No doubt in the past, long before I received Saint-Loup’s letter and when there was as yet no question of Mme. de Stermaria, the island in the Bois had seemed to me to be specially designed for pleasure, because I had found myself going there to taste the bitterness of having no pleasure to enjoy in its shelter. It is to the shores of the lake from which one goes to that island, and along which, in the last weeks of summer, those ladies of Paris who have not yet left for the country take the air, that, not knowing where to look for her, or if indeed she has not already left Paris, one wanders in the hope of seeing the girl go by with whom one fell in love at the last ball of the season, whom one will not have a chance of meeting again in any drawing-room until the following spring. Feeling it to be at least the eve, if not the morrow, of the beloved’s departure, one follows along the brink of the shivering water those attractive paths by which already a first red leaf is blooming like a last rose, one scans that horizon where, by a device the opposite of that employed in those panoramas beneath whose domed roofs the wax figures in the foreground impart to the painted canvas beyond them the illusory appearance of depth and mass, our eyes, passing without any transition from the cultivated park to the natural heights of Meudon and the Mont Valérien, do not know where to set the boundary, and make the natural country trespass upon the handiwork of the gardener, of which they project far beyond its own limits the artificial charm; like those rare birds reared in the open in a botanical garden which every day in the liberty of their winged excursions sally forth to strike, among the surrounding woods, an exotic note. Between the last festivity of summer and one’s winter exile, one ranges anxiously that romantic world of chance encounters and lover’s melancholy, and one would be no more surprised to learn that it was situated outside the mapped universe than if, at Versailles, looking down from the terrace, an observatory round which the clouds are massed against a blue sky in the manner of Van der Meulen, after having thus risen above the bounds of nature, one were informed that, there where nature begins again at the end of the great canal, the villages which one just could not make out, on a horizon as dazzling as the sea, were called Fleurus or Nimègue.
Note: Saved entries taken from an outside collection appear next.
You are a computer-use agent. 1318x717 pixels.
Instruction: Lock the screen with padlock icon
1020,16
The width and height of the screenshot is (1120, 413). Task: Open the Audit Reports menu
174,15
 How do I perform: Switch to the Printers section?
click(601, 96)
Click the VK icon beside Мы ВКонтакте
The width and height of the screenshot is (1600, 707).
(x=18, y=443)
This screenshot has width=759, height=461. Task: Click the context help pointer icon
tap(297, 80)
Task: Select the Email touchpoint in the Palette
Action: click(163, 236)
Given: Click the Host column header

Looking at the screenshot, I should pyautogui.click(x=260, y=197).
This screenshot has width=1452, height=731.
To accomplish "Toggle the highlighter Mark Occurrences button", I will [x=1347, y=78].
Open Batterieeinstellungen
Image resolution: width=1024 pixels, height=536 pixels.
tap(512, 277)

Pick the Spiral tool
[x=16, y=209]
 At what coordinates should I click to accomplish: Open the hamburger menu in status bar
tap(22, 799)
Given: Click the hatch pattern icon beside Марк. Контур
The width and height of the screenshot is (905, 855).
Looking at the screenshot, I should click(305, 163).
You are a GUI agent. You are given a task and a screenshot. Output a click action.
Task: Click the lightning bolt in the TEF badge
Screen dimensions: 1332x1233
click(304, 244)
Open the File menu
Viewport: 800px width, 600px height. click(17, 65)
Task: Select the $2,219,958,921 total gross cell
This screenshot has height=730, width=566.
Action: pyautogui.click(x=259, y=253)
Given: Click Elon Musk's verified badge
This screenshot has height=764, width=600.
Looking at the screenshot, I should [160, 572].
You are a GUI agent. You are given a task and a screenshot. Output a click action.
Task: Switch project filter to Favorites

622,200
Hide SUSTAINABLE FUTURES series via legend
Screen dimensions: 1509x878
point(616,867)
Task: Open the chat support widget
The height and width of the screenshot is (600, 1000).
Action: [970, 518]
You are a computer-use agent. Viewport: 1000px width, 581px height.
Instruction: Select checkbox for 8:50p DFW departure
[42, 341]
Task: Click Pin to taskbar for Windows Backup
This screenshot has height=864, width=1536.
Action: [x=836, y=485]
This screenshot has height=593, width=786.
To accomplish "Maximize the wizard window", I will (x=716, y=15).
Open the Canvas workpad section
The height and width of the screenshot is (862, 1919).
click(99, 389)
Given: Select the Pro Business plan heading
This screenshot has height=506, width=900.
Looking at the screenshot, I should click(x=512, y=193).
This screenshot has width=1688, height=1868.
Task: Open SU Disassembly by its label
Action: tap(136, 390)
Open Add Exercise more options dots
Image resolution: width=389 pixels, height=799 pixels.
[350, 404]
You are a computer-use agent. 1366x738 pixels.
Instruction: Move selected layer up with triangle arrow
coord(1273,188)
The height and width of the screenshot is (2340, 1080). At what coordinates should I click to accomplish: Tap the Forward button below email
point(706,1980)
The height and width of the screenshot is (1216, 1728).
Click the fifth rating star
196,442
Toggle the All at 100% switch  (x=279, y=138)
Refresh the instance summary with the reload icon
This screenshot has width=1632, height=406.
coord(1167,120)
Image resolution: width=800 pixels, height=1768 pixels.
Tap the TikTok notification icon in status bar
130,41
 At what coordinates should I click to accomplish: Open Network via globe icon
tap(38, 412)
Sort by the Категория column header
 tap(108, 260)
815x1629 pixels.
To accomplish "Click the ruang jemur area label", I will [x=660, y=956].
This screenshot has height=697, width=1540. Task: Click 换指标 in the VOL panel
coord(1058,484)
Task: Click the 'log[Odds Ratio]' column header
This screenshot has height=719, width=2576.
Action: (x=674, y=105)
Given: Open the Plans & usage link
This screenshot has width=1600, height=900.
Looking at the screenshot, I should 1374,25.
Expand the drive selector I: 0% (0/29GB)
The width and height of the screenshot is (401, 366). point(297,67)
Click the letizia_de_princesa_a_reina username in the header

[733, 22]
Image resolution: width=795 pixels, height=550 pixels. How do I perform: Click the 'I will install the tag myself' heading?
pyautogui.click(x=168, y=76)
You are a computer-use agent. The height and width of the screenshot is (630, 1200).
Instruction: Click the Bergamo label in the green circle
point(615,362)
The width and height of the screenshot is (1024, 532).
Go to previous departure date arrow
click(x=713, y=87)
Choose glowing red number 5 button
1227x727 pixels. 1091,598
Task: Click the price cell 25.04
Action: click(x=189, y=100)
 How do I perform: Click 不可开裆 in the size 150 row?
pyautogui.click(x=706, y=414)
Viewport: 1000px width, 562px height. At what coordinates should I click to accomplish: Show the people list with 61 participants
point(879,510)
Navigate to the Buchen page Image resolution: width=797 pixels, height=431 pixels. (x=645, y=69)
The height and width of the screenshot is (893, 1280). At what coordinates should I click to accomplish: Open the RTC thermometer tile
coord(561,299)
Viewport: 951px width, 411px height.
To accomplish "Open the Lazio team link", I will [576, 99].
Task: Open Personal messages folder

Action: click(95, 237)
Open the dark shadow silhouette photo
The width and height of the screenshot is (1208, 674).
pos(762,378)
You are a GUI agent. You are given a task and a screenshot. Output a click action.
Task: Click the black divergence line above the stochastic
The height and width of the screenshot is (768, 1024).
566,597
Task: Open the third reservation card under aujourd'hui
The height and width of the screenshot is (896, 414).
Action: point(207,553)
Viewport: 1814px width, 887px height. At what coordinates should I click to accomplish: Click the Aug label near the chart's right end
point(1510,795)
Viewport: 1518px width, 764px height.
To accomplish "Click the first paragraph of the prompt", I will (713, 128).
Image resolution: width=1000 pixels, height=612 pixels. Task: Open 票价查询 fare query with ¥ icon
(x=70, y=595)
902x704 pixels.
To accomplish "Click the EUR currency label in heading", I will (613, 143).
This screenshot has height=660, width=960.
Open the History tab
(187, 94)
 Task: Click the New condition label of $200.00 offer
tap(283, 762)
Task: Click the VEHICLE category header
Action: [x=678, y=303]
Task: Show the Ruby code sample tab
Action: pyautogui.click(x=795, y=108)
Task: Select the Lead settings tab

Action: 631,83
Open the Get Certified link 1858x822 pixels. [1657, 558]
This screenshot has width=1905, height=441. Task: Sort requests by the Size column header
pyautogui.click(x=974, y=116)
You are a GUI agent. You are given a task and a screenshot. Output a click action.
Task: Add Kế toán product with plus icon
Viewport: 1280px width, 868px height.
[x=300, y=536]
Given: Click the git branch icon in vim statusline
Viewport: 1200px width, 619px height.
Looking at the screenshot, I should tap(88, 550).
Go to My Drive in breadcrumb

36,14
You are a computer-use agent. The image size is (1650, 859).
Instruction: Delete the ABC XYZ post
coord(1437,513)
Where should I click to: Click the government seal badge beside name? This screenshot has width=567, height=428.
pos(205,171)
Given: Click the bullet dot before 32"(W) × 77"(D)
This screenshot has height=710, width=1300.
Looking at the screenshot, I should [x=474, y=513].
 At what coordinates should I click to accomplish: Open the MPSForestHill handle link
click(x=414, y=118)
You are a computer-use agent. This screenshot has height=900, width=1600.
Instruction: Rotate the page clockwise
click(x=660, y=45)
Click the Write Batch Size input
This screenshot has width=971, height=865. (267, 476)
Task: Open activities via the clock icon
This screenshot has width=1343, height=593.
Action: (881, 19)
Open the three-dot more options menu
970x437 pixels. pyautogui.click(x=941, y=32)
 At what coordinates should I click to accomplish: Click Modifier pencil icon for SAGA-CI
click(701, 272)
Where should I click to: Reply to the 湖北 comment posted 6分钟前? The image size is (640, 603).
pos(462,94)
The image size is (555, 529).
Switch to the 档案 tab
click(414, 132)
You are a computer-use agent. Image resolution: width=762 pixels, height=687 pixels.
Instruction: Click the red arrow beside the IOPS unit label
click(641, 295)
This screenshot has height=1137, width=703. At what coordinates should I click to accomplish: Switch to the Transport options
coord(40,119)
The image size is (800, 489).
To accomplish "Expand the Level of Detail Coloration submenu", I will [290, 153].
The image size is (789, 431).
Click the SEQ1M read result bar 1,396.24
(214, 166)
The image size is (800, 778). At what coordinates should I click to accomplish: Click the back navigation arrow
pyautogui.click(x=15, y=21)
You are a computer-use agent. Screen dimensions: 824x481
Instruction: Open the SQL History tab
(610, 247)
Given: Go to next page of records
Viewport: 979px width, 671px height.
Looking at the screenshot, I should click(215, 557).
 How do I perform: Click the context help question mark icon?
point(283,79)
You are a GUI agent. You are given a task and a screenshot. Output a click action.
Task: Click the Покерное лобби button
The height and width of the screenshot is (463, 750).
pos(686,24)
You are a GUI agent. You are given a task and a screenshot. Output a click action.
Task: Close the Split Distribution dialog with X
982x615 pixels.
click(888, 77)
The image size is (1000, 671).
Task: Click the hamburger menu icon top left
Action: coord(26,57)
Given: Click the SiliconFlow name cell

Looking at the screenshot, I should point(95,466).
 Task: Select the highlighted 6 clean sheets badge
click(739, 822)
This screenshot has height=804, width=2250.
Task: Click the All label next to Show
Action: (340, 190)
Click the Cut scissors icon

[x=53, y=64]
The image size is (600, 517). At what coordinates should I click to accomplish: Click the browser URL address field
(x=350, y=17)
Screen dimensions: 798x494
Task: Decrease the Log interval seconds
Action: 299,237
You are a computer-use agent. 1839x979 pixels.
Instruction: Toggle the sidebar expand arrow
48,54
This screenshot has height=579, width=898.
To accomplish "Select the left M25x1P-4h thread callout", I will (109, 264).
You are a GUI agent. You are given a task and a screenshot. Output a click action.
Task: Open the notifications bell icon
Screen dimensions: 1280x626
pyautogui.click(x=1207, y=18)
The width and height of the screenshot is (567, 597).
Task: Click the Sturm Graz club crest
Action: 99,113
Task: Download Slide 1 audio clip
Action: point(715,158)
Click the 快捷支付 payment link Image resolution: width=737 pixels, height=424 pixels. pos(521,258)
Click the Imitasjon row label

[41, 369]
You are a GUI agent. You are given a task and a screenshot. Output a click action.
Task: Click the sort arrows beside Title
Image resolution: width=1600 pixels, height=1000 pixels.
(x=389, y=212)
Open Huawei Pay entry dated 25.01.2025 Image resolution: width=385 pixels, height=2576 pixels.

And then, the last carriage having rolled by, when one feels with a throb of pain that she will not come now, one goes to dine on the island; above the shivering poplars which suggest endless mysteries of evening though without response, a pink cloud paints a last touch of life in the tranquil sky. A few drops of rain fall without noise on the water, ancient but still in its diyine infancy coloured always by the weather and continually forgetting the reflexions of clouds and flowers. And after the geraniums have vainly striven, by intensifying the brilliance of their scarlet, to resist the gathering darkness, a mist rises to envelop the now slumbering island; one walks in the moist dimness along the water’s edge, where at the most the silent passage of a swan startles one like, in a bed, at night, the eyes, for a moment wide open, and the swift smile of a child whom one did not suppose to be awake. Then one would like to have with one a loving companion, all the more as one feels oneself to be alone and can imagine oneself to be far away from the world.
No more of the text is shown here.